The mercurial Cheepskates began life as an anomaly on New York's garage-rock scene: when most of their peers were scouring exurbia for vintage paisleys and vinyl (the more primitive the better, on both counts), this low-key quartet was creating some of the most carefully crafted pure pop to escape from those Seed-y halls. Run Better Run, dominated by Shane Faubert's bouncy (but not overly retro) Farfisa organ and clear, expressive voice, attests to the group's originality.
Usually smart, occasionally precious songs like "Gone for Good" and "That's When I Say Goodbye" are reminiscent of the Zombies' art-school pop. Refreshingly cover-free (all four members write; three swap lead vocals), the disc is a timeless pleasure.(Trouser Press)
Led by singer/guitarist Shane Faubert, the Cheepskates were a big part of the '80s revival of the garage rock scene on the East Coast. They released two albums with their first lineup, a four-piece that concentrated more on the retro side of the sound. ~ Bradley Torreano, All Music Guide
Considered "too pop" by garage fans and "too garage" by pop fans, the Cheepskates broke up in 1985, after their masterpiece, RUN BETTER RUN, failed to find its audience. (Goldmine)

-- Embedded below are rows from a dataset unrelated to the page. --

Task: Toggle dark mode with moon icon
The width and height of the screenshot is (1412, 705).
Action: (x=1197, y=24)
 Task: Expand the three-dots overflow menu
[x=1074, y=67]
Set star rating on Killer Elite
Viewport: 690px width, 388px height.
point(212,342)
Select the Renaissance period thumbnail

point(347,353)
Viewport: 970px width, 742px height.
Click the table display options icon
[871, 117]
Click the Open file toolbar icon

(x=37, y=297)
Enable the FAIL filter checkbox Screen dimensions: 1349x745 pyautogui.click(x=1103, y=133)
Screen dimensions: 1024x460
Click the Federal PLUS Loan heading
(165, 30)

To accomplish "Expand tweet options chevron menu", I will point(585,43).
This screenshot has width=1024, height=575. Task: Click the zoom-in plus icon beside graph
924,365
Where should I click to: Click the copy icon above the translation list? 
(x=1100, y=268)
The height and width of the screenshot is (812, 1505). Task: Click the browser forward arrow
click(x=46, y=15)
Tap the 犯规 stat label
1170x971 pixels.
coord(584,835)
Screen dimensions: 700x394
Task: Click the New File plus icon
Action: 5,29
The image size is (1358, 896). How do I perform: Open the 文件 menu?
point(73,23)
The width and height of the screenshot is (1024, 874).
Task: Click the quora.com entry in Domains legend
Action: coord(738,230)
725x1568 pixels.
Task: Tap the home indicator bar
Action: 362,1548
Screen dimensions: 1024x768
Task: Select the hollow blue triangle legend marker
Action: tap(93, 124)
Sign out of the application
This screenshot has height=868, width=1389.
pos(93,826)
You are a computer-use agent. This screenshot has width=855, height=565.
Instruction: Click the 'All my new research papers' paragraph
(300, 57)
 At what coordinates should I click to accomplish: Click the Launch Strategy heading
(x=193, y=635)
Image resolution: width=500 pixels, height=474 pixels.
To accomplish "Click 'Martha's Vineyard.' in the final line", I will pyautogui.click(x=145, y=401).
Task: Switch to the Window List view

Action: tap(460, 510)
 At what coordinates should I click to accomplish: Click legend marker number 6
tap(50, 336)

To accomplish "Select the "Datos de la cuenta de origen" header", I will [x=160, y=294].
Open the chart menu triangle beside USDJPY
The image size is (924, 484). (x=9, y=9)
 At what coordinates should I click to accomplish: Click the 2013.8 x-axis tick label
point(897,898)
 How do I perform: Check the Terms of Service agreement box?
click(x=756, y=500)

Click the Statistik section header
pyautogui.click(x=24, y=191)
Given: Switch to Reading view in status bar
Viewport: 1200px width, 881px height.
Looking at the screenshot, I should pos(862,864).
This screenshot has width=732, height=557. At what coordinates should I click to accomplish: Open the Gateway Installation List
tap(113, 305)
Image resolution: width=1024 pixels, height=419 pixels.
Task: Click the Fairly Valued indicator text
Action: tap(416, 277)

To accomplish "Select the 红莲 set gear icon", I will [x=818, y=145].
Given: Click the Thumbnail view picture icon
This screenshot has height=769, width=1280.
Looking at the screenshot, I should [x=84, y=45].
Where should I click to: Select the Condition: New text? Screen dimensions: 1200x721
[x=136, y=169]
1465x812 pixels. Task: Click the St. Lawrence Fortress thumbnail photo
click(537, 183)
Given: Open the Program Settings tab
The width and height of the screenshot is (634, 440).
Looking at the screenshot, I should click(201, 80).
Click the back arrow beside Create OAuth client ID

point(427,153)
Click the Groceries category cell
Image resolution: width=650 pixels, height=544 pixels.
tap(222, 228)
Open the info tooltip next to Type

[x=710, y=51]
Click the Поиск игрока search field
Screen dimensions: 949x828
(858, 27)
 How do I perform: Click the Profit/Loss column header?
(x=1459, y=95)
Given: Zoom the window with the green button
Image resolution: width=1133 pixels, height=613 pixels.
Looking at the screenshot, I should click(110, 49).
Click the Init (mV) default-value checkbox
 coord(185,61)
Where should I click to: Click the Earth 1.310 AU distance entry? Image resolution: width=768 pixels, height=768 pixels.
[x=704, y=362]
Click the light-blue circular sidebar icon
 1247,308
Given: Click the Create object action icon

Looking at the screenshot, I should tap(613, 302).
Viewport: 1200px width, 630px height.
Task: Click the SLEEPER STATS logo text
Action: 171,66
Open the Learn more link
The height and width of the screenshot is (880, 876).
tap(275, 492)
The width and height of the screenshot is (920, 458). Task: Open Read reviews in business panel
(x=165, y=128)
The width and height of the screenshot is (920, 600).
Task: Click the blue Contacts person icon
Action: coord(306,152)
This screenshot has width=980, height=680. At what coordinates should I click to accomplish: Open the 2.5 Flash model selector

After their second album "Second and Last", Cheepskates disbanded and guitarist David John Herrera released the "A Handout From a Cheepskate" in 1989, with members of the Optic Nerve. The Cheepskates reformed as a trio with Shane Faubert, Tony Low and new drummer Jeremy Lee and continued until 1993, with pop-oriented records, nothing to do with the garage scene.
Shane Faubert released two solo albums, and in 1992, Tony Low and Jeremy Lee formed Static 13, which became a tuneful hard-rock quartet.